Neil Buchanan: Have We Lost the Trust of the Rest of the World?

This article first appeared on the Dorf on Law site. 

The annual Independence Day holiday festivities provide an opportunity to reflect on the unique place that the United States holds in world affairs, for better and for worse.

How much worse has it become because of Donald Trump? And does it matter?

Back in 2008, as the Bush era was ending and we were attempting to assess the disturbing legacy of the Bush/Cheney Administration—the falsified case for the Iraq invasion, the horrors at Abu Ghraib prison that had been perpetrated by U.S. Army and CIA personnel, the ongoing human rights disaster that was (and still is) the Guantanamo Bay prison, and on and on—it had become obvious that the reputation of the United States as a beacon of hope had taken a huge hit in the eyes of the world.

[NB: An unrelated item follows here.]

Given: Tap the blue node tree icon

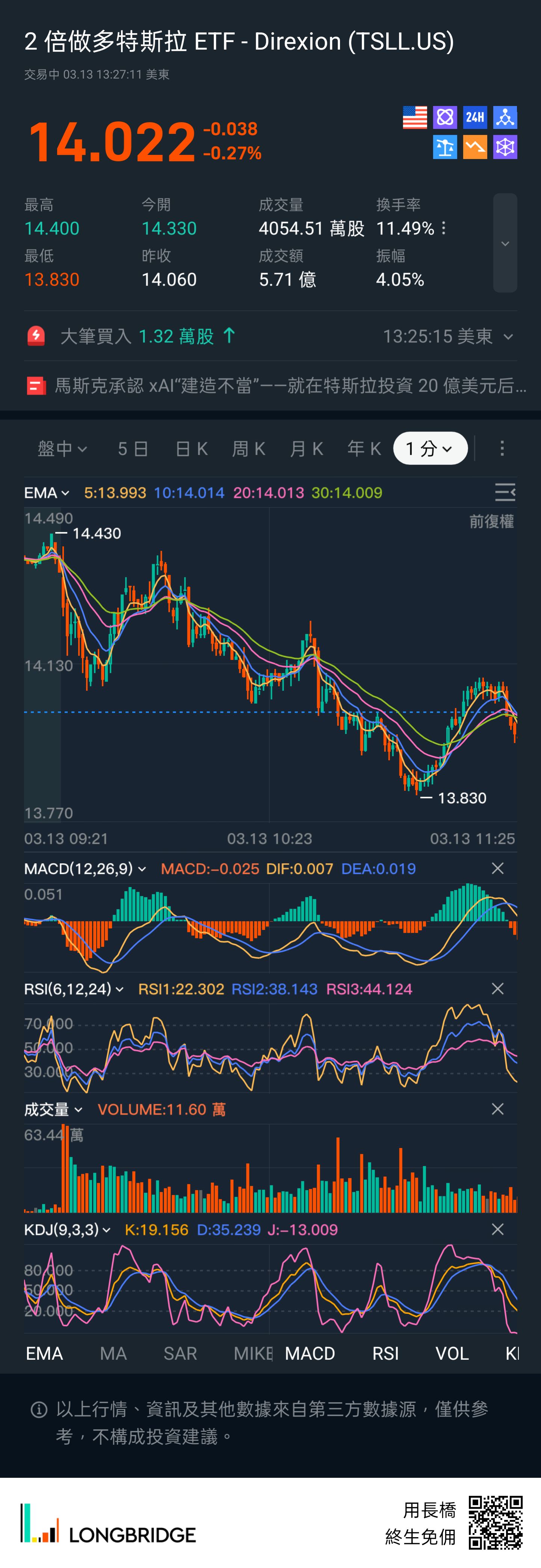Looking at the screenshot, I should (x=505, y=118).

In December of that year, I wrote a short essay, " Our Reputation Matters," expanding on an editorial in The New York Times that had argued for closing Guantanamo as a matter of both moral imperative and national self-interest. The key argument in that editorial was that the world would not continue to follow the leadership of the U.S. if we were to continue—especially, I would emphasize, under our new and idealistic president-elect—to violate all standards of justice and decency by keeping the prison open.

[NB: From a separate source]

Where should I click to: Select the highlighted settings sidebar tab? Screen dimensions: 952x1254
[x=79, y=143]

We now know that Republicans and many Democrats prevented President Obama from delivering on that campaign promise. Even so, U.S. standing and leadership in the world generally improved during the Obama years.

And now we have Trump.

In my 2008 essay, I used a 1945 movie (Roberto Rossellini's " Rome: Open City ") about the Nazi occupation of Rome during the latter part of World War II as a vehicle to consider how the rest of the world thinks about a country. In that great film, a Nazi officer is depicted as the essence of pure evil, cruel and amused by the pain and death that he could impose on vulnerable people.

This was, indeed, the general theme of the world's collective memory of that war. The Allies were the Good Guys and the Axis Powers were the Bad Guys. And although it is true that history would not be told in that way if the other side had won, the essential point is that Americans were able to say with considerable justification that we had ridden to the rescue of the world when it was faced with unimaginable evil.

GettyImages-688652714 German Chancellor Angela Merkel (left) and French President Emmanuel Macron (2nd right) listen to Donald Trump at the Belvedere of Taormina during the Summit of the Heads of State and of Government of the G7, the group of most industrialized economies, plus the European Union, on May 26, 2017 in Sicily. MANDEL NGAN/AFP/Getty

In other words, it was not just that we won. We had a more than defensible argument that it was good that we won.

I do not want to overstate the case, of course, because there are certainly plausible arguments that we took too long to act, that the use of the atomic bomb (twice) stains our legacy, and so on. Without taking a position on any of those issues, however, the point is that the U.S. has since WWII been able to say that we have at least tried to be on the side of human advancement.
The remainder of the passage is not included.